Ce couvert d’hiver est composé de seigle (60 kg/ha), de vesce (20 kg/ha) et, sur les 30 ha à destination du cheptel seulement, de trèfles incarnat et squarrosum en mélange (3 kg/ha). « Au total, ces deux couverts successifs nous coûtent environ 60 à 70 €/ha, chiffre Jean-Michel Diard. Nous produisons nous-même le seigle. Cette année, j’ai aussi réussi la vesce, et je récupère la semence de tournesol chez un voisin. Je n’achète donc que le radis, le trèfle et le sorgho, de la variété Piper. Ses petites semences permettent de densifier le couvert. »

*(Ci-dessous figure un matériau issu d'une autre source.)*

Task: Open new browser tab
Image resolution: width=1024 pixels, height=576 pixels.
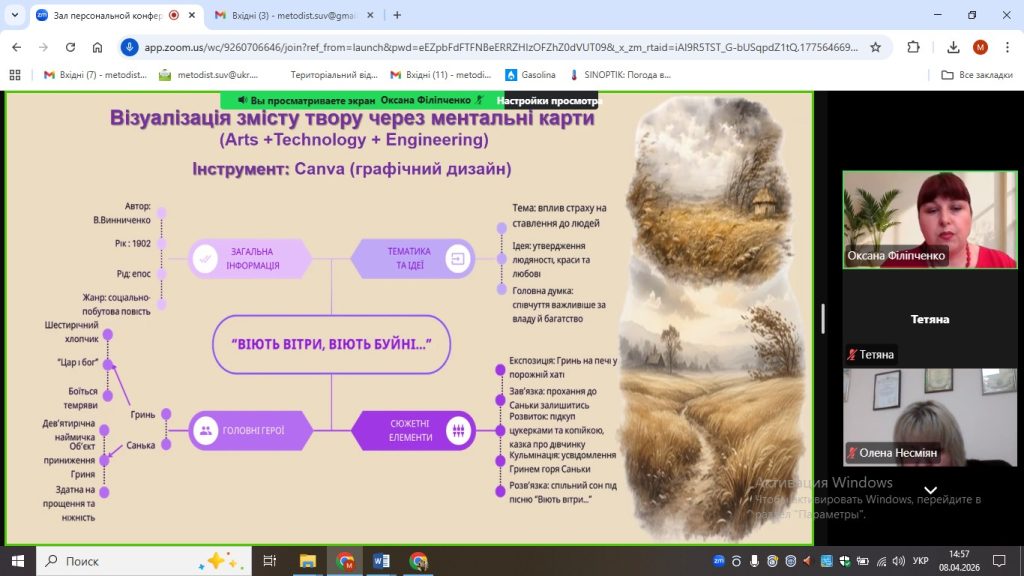Action: (x=397, y=15)
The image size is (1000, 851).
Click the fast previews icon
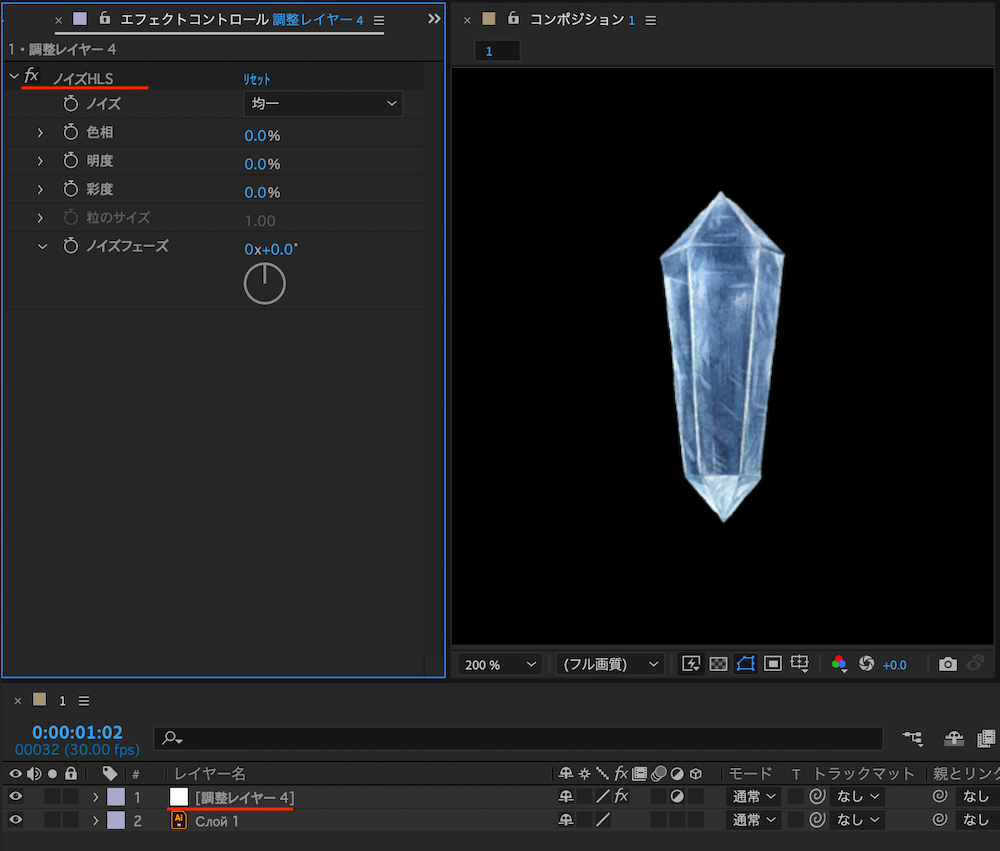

Jean- Michel Diard et son frère ont fait évoluer leurs couverts jusqu’à trouver les associations qui leur conviennent le mieux. « Nous avons notamment laissé de côté la féverole, qui attrapait trop de maladies, illustre-t-il. Elle ne passait pas l’hiver alors que nous cherchons à semer le méteil tôt. »
0,7 point de matière organique supplémentaire
Le semis d’un couvert supplémentaire est chronophage, mais les exploitants ont gagné beaucoup de temps par ailleurs depuis leur passage en agriculture de conservation des sols. « C’est aussi grâce au semis direct que l’on peut se permettre de faire deux semis », souligne Jean-Michel Diard.
Sur l’exploitation, le taux de matière organique a progressé de 0,7 point entre 2019 et 2025, pour atteindre environ 3,2 %. Cette progression ne peut toutefois pas être attribuée au double couvert, du moins pas uniquement, mais plus largement à la transition en agriculture de conservation et à l’entrée en service du méthaniseur.
Depuis 2019, les épandages de digestat ont remplacé les épandages de fumier et de lisier, avec un passage fin août sur le couvert d’été, un en février sur le méteil, puis un dernier juste après le semis des maïs. « Ce digestat nous permet d’avoir un beau volume de couverts », estime-t-il. Sa totalité est ainsi valorisée sur l’exploitation. « Cela nous a aussi permis une économie d’un demi-camion d’azote par an, soit environ 12 à 15 tonnes », calcule Jean-Michel Diard.